Esta viariabilidad puede tener múltiples orígenes:

  1. Orden de nombres y apellidos. Hay revistas en las que se nos identifica siguiendo el orden nombre-apellidos y otras en las que se utilizan los apellidos seguidos de las iniciales del nombre.
  2. Las tildes en nombre o apellidos u otros signos de grafía (como apóstrofes o diéresis) pueden llevar a confusión o a generar errores de identificación en algunas bases de datos
  3. ¿Uno o dos apellidos?. Culturalmente en el mundo de influencia hispana nos identificamos con dos apellidos, mientras que en el mundo anglosajón solamente con uno. Hay veces que el segundo apellido está codificado como nombre en alguna revista.
  4. Posibilidad de existencia de varios investigadores que compartan una misma identificación en la combinación de su apellido y la inicial de su nombre. Ocurre con apellidos más comunes.
  5. Erratas en la identificación de forma que no se compute un artículo a un autor determinado.

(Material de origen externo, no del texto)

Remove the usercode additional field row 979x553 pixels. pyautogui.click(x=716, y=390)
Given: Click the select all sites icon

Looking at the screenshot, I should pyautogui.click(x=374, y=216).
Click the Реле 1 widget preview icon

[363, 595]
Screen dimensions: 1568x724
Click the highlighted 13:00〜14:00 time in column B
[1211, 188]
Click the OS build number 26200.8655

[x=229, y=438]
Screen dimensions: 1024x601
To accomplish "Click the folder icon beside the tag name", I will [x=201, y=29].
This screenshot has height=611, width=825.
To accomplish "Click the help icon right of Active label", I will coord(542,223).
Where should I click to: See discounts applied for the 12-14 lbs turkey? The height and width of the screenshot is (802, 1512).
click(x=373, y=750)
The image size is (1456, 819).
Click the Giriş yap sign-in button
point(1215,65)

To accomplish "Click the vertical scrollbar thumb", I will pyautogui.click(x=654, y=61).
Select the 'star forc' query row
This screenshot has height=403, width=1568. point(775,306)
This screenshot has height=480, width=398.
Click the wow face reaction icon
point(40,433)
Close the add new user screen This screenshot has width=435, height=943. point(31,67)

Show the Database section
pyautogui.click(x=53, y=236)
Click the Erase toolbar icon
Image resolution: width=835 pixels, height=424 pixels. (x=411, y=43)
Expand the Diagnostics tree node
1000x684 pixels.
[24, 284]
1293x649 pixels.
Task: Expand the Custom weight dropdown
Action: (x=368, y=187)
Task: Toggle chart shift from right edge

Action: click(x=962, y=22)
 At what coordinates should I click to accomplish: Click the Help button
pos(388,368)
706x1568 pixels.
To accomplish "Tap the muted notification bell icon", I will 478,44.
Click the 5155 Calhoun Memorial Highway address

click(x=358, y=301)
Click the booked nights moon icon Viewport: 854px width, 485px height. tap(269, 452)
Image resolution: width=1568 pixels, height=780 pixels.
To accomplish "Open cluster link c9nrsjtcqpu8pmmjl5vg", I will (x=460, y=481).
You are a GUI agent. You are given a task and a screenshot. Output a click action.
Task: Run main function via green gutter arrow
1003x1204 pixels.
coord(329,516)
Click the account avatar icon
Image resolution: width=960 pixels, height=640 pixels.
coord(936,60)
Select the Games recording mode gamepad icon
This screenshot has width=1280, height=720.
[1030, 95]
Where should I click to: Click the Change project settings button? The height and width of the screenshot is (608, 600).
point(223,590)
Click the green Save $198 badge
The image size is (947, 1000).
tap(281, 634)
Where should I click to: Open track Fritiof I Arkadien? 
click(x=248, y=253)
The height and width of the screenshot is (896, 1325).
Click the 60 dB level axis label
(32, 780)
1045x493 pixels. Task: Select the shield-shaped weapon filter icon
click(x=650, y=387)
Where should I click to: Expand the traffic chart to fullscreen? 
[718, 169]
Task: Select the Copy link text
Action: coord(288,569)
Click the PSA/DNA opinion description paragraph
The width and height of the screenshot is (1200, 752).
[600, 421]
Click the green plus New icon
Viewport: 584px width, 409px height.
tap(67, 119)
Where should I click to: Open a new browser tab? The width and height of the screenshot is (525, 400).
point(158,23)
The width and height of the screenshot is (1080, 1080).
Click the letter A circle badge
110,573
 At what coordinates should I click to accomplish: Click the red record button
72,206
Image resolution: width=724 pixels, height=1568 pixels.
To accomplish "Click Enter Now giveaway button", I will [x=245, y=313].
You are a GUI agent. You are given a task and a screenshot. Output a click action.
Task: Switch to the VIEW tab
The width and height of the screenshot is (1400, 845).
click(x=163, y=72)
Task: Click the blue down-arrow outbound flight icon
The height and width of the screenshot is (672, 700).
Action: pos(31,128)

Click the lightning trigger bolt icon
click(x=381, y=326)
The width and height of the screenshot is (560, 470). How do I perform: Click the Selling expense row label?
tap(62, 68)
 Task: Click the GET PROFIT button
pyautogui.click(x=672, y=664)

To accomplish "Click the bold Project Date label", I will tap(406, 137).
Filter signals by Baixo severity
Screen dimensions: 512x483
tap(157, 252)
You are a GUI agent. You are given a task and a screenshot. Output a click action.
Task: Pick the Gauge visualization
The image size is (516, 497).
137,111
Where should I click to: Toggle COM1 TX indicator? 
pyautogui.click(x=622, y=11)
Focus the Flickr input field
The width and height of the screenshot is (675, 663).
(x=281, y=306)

El Registro ORCID está disponible de forma gratuita para las personas, quienes pueden obtener un identificador ORCID (alfanumérico donde se identifica de manera inequívoca nuestra producción científica),nos ofrece otro identificadores como Scopus, gestionar nuestro registro de actividades y buscar a otros investigadores en el registro.

 

Mendeley

Mendeley ha evolucionado de un gestor bibliográfico hacia una red social de investigadores, Nos identifica a través de otro identificador denominado Scopus (similar al ORCIDID y con las mismas ventajas) y nos permite crear un perfil profesional incorporando nuestras publicaciones, ofreciéndonos índices bibliométricos y localizando a otros investigadores.